### What is needed
Reproduce verbatim the stretch of the records from the line containing "Viewport: 550px width, 379px" through the end of the records, leaving the pictures out of your answer.

[Pointing data for screenshots]
-- Begin --

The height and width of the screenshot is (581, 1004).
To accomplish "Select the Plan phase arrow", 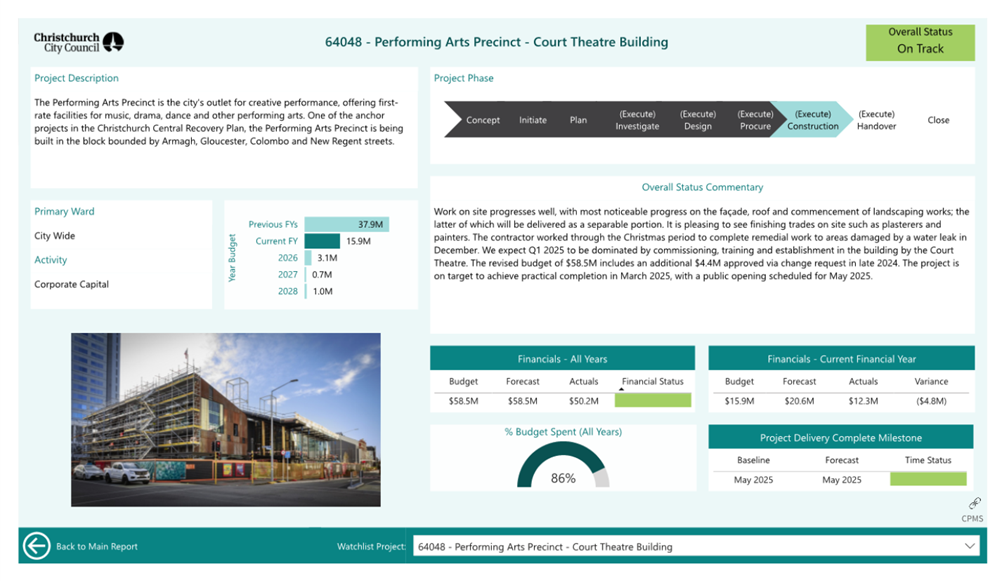I will pyautogui.click(x=578, y=120).
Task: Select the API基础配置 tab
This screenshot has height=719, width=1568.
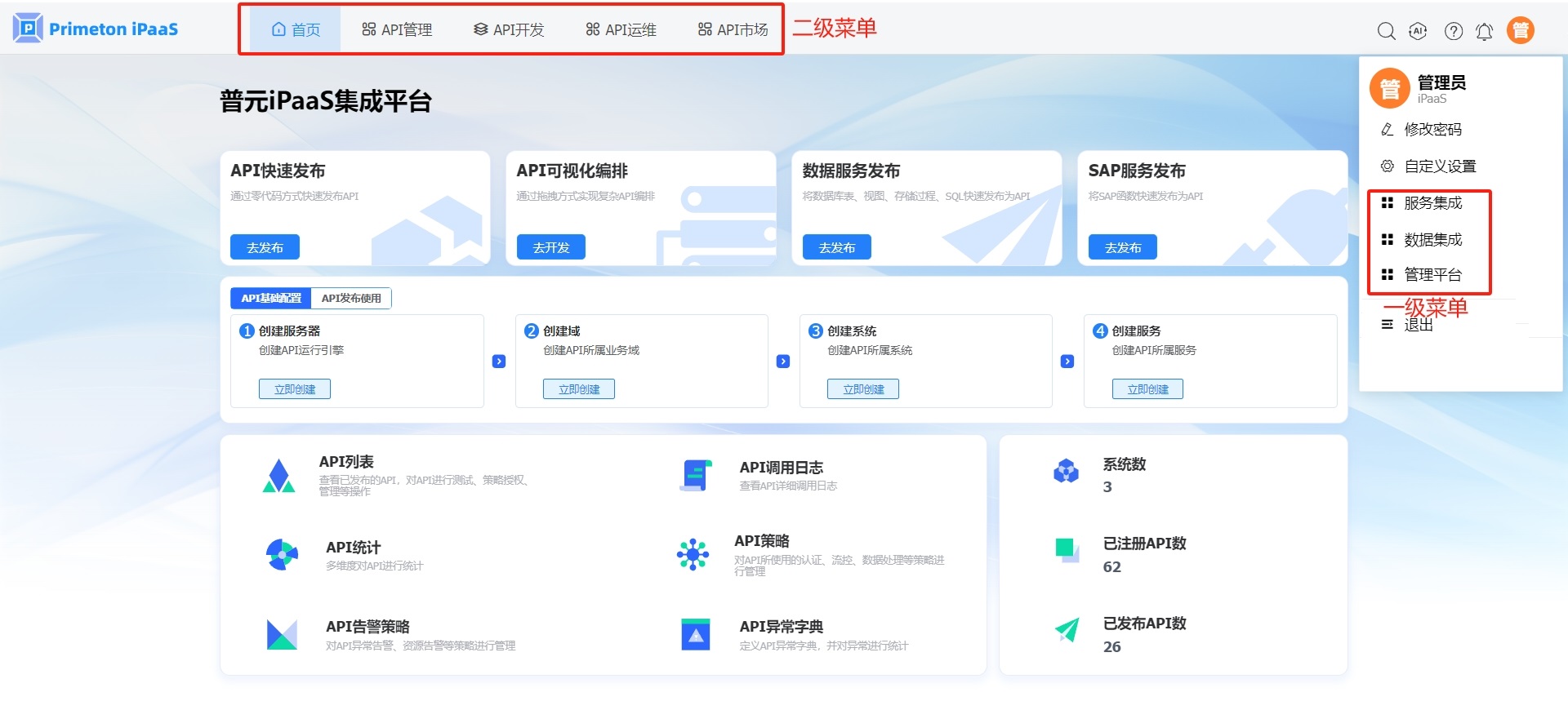Action: coord(271,299)
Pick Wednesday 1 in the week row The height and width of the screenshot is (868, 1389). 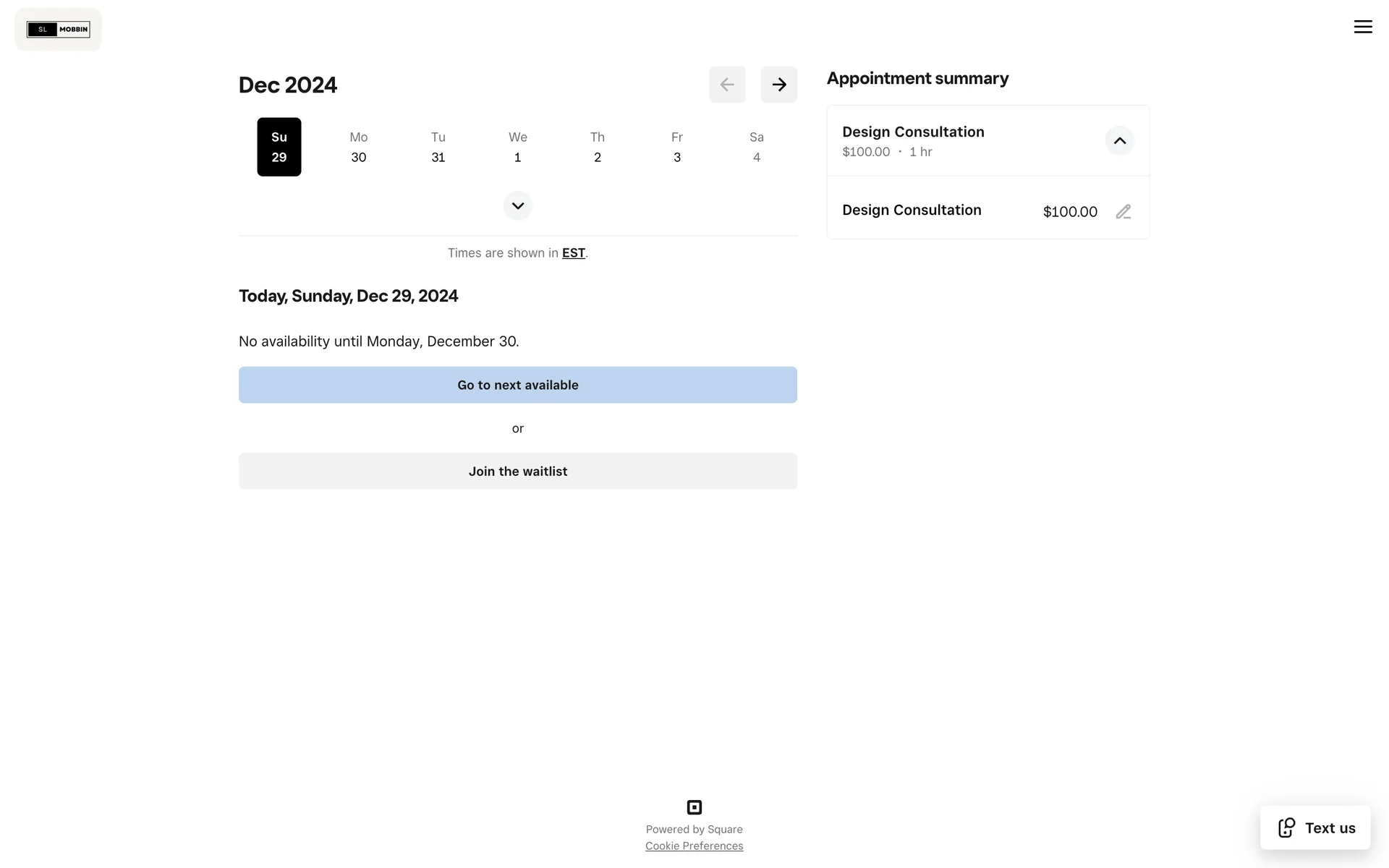pos(518,147)
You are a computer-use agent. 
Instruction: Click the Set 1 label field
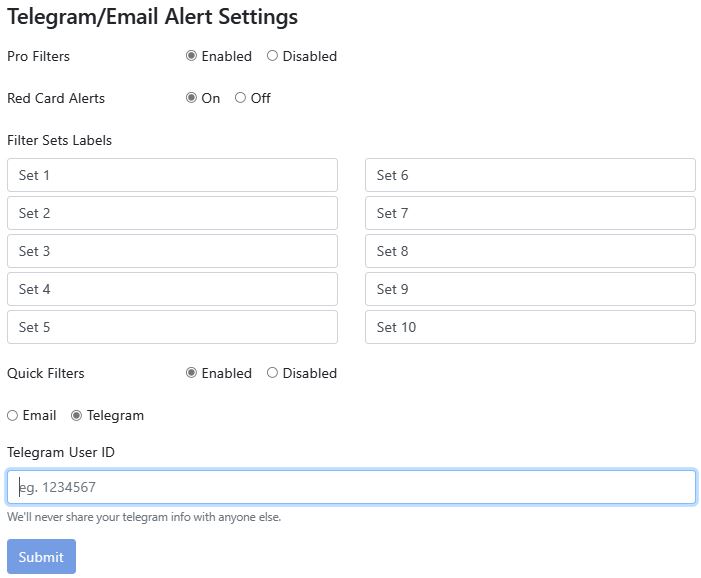point(172,175)
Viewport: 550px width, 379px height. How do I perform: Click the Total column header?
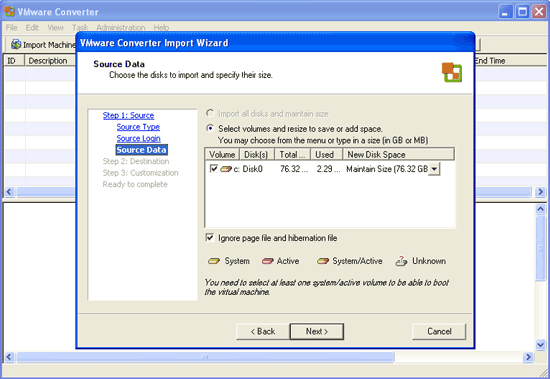click(x=293, y=154)
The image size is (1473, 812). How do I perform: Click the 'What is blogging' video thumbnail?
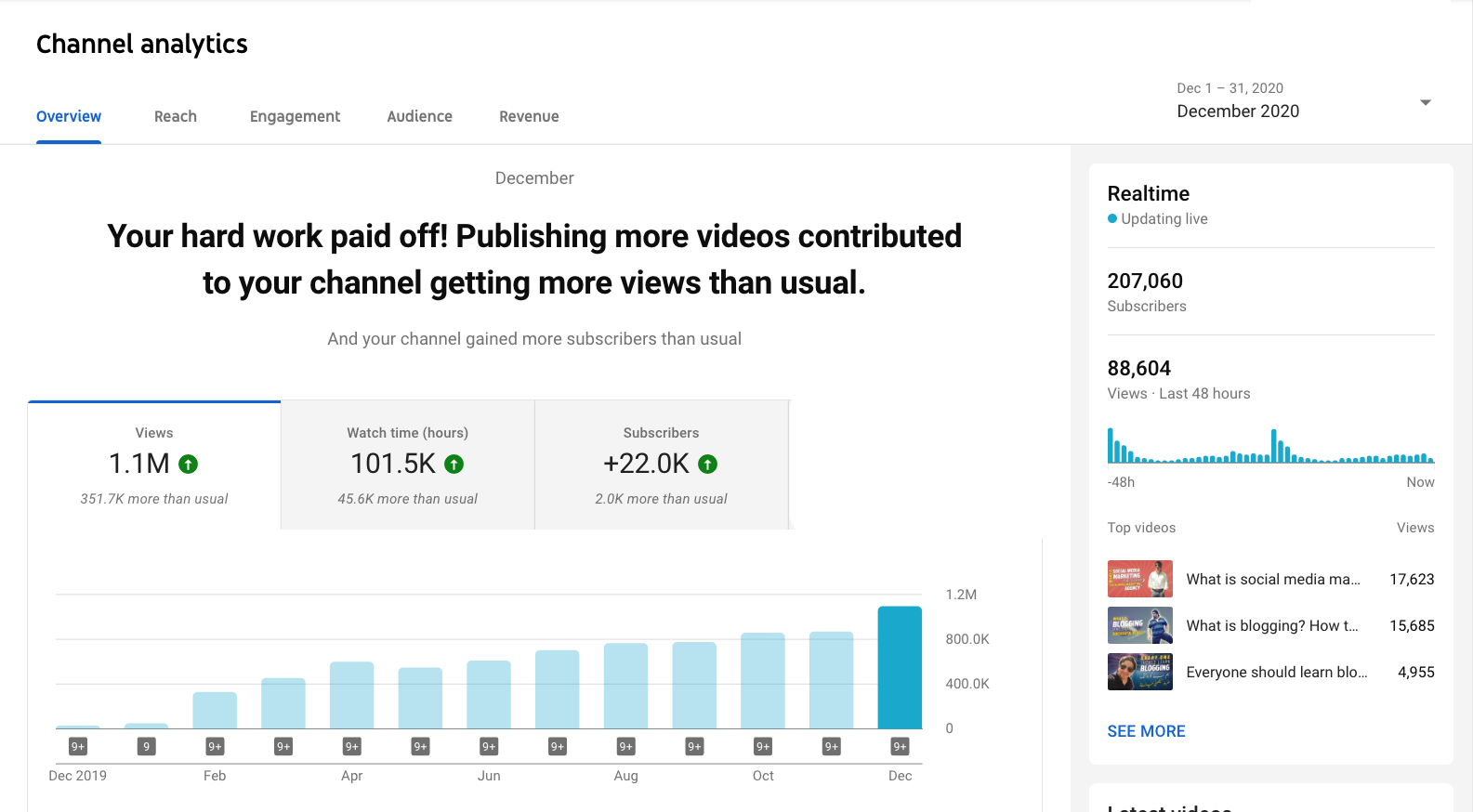[x=1139, y=625]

-- End --

### Written reply
Viewport: 550px width, 379px height. How do I perform: Click the Total column header?
click(x=293, y=154)
The image size is (1473, 812). How do I perform: Click the 'What is blogging' video thumbnail?
[x=1139, y=625]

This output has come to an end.